NETHERLANDS - Dutch minister of social affairs and labour Piet Hein Donner has confirmed he will allow pension funds with a funding shortfall - now approximately half of all Dutch funds -  to have up to five years to bring their solvency ratios up to 105%, rather than the three years the Dutch Pension Ac currently prescribes.

“The legal recovery period of three years will be temporarily extended to maximum five years. Pension funds, however, must be able to indicate what they intend to do if over the next few years it should become clear that they will not succeed in bringing their reserves up to the required level,” said the department of social affairs and labour in a statement on Friday.

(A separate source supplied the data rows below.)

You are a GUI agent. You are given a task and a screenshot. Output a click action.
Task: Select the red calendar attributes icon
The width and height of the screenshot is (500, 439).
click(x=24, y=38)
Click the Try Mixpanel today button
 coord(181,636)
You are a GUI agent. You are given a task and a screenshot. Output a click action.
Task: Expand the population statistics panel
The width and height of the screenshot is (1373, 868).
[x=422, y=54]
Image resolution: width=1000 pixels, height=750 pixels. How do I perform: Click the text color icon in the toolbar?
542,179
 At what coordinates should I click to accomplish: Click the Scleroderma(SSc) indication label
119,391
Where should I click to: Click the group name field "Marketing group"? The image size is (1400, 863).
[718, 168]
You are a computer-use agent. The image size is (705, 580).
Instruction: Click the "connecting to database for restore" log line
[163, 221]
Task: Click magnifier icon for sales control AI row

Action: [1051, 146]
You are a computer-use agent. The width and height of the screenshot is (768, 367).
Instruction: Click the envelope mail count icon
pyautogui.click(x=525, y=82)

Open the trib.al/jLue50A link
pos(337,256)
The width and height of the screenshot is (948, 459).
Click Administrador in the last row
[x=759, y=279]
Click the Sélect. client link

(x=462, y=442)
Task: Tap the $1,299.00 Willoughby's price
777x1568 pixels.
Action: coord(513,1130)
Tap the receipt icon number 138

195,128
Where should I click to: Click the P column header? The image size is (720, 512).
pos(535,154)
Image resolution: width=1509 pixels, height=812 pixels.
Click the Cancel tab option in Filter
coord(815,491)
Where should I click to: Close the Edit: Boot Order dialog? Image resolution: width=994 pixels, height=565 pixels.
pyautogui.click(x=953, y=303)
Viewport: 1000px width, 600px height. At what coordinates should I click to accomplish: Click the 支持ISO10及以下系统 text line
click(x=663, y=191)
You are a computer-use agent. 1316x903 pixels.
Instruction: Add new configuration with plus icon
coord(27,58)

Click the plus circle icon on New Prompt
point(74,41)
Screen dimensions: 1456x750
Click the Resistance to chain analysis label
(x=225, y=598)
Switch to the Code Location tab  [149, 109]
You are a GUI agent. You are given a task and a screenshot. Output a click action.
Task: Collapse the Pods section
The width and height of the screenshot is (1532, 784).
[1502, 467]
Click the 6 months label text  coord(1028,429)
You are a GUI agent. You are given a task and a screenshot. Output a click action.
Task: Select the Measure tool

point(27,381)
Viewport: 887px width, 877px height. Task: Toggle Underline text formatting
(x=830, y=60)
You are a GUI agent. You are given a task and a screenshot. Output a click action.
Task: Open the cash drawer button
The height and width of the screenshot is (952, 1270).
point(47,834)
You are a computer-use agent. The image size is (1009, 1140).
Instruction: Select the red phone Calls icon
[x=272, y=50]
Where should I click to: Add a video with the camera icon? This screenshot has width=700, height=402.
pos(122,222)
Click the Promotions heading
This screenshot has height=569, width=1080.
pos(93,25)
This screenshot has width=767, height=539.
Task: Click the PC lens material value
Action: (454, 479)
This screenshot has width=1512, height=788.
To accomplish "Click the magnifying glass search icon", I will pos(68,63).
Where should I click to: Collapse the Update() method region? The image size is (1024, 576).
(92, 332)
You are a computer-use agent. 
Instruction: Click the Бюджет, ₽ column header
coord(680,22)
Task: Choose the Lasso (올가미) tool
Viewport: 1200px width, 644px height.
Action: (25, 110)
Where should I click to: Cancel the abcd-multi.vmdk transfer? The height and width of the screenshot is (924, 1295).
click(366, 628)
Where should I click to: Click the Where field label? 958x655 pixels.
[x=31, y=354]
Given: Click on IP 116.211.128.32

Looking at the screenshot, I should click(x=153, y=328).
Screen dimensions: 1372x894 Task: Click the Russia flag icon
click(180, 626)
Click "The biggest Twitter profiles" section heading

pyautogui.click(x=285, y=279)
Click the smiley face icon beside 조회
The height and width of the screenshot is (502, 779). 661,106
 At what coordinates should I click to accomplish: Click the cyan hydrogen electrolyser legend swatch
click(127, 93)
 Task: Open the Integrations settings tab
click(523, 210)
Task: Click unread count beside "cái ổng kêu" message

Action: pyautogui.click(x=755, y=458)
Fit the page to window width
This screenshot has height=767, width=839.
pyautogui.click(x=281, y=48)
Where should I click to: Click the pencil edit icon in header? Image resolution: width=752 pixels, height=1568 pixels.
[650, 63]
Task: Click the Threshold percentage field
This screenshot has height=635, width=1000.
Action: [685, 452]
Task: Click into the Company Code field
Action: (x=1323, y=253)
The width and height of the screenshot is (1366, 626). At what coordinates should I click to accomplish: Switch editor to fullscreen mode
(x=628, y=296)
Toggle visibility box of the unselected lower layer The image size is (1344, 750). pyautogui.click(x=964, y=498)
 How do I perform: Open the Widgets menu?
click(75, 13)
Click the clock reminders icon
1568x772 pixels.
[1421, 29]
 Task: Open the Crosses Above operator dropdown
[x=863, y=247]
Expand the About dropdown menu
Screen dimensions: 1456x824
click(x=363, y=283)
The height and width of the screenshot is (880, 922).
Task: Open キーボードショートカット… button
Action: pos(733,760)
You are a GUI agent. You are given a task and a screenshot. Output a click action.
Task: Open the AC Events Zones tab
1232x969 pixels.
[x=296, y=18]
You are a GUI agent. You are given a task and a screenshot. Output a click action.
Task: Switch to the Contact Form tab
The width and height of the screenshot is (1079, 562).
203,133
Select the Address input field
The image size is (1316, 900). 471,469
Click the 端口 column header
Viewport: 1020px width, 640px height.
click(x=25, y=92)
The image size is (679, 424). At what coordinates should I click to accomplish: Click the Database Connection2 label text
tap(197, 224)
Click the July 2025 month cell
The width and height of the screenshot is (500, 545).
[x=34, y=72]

“By adopting a longer recovery period, the Cabinet is hoping to prevent pension funds from having to hastily and unnecessarily lower pension benefits. At the same time, this will prevent matters from being left unattended for too long, especially in the case that financial and economic conditions should deteriorate,” it confirmed.

That said, pension schemes with a solvency ratio of 90% or less, the number of which is estimated at around sixty, may find this ‘grace period’ is enough to prevent them having to take painful measures.

The metal industry’s pension arrangement, in particular, may be in trouble.

Union leader Jan Berghuis has called the limited extension granted by minister Donner “a disaster” and argued: “This means that there will be no indexing for years to come and pension entitlements will also likely be cut.”

He has rejected the minister’s plans as “unacceptable” and called for a longer recovery period by arguing: “If our pension funds get more time to recover, more than the five years that Donner has offered, then we can save out pension schemes and we’ll also be able to index at least partway, as of 2010,” said Berghuis.